Write out every line below again exactly as it stands, skipping each image.

Dataset excerpts:
● ● ● ● ●

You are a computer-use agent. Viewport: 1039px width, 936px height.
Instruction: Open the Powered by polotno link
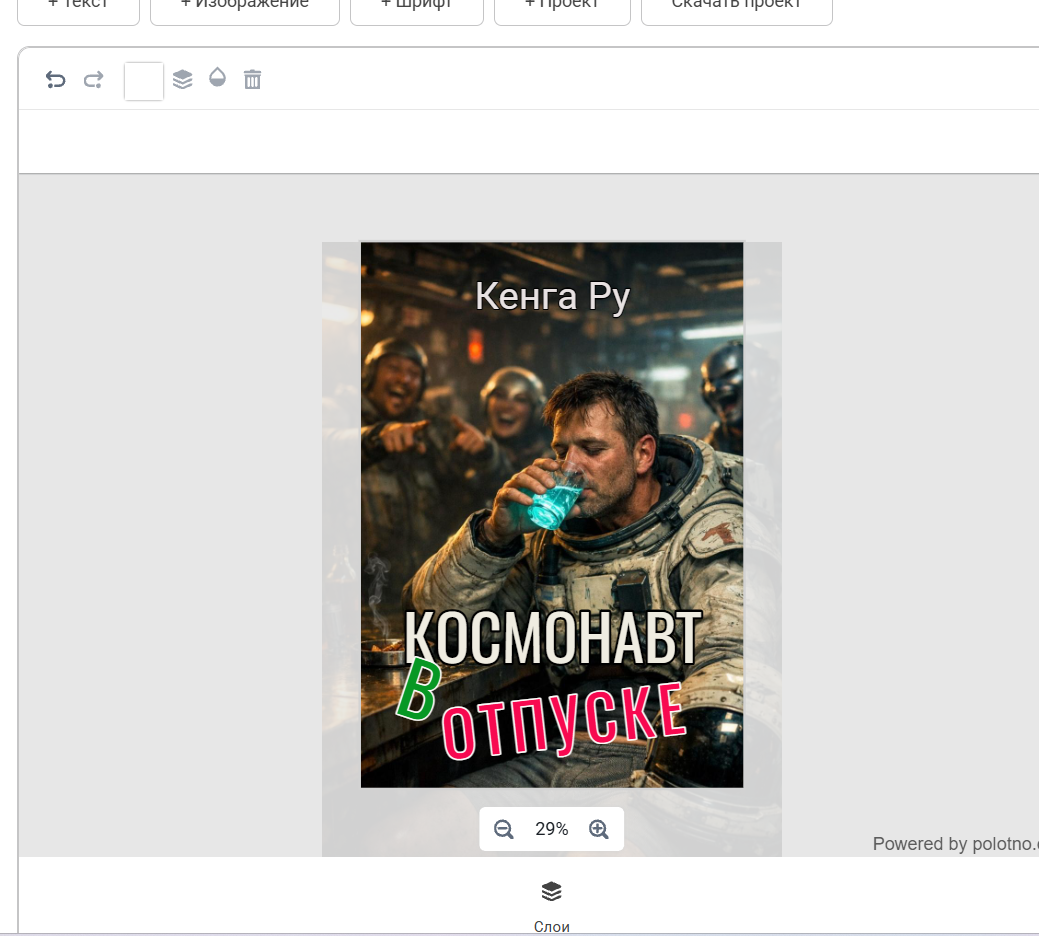pos(956,844)
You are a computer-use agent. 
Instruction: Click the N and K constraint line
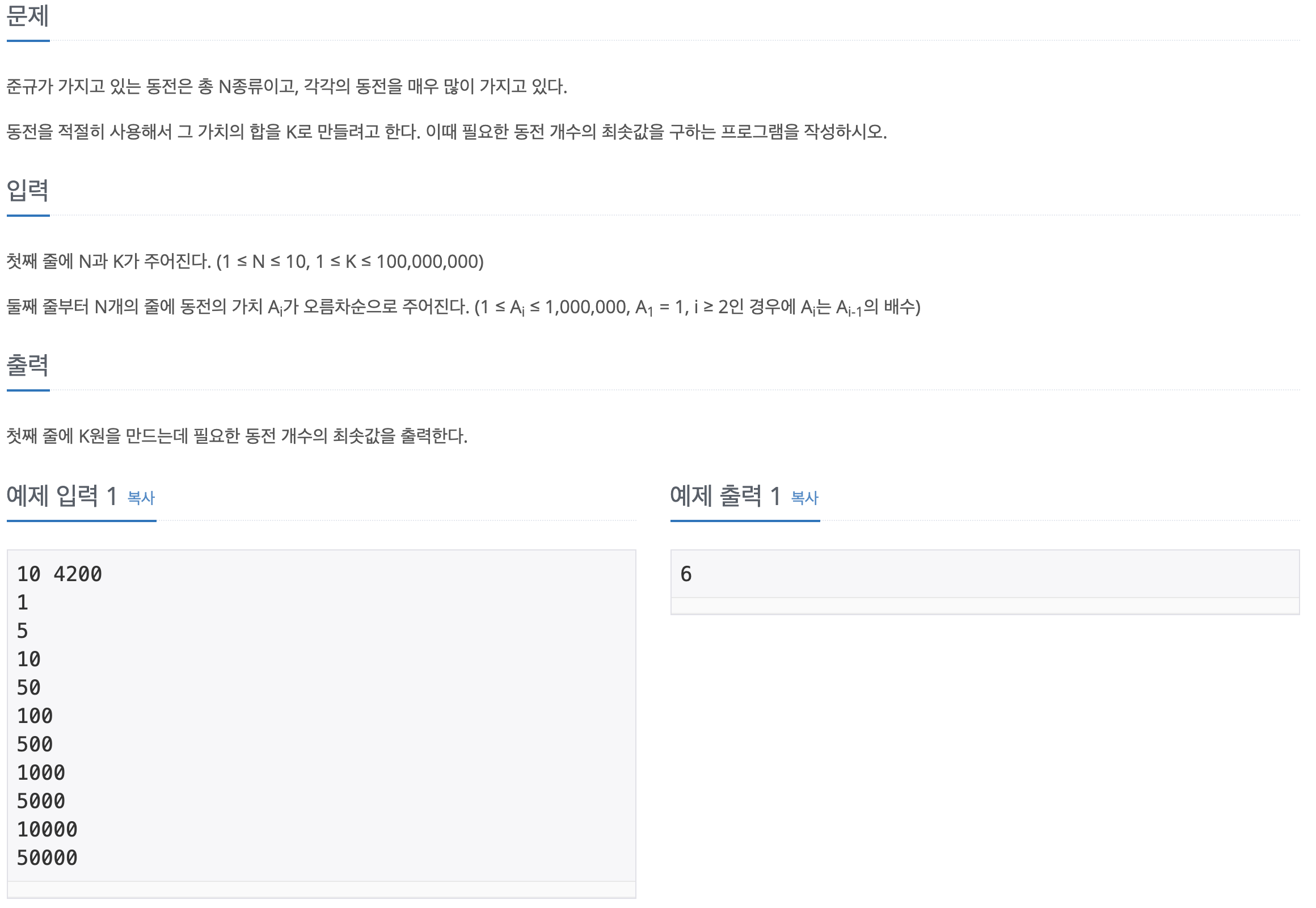point(245,262)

● ● ● ● ●

Problem solution:
You are a computer-use agent. Viewport: 1039px width, 936px height.
Instruction: Open the Powered by polotno link
pos(956,844)
You are a computer-use agent. 
Instruction: Click the N and K constraint line
point(245,262)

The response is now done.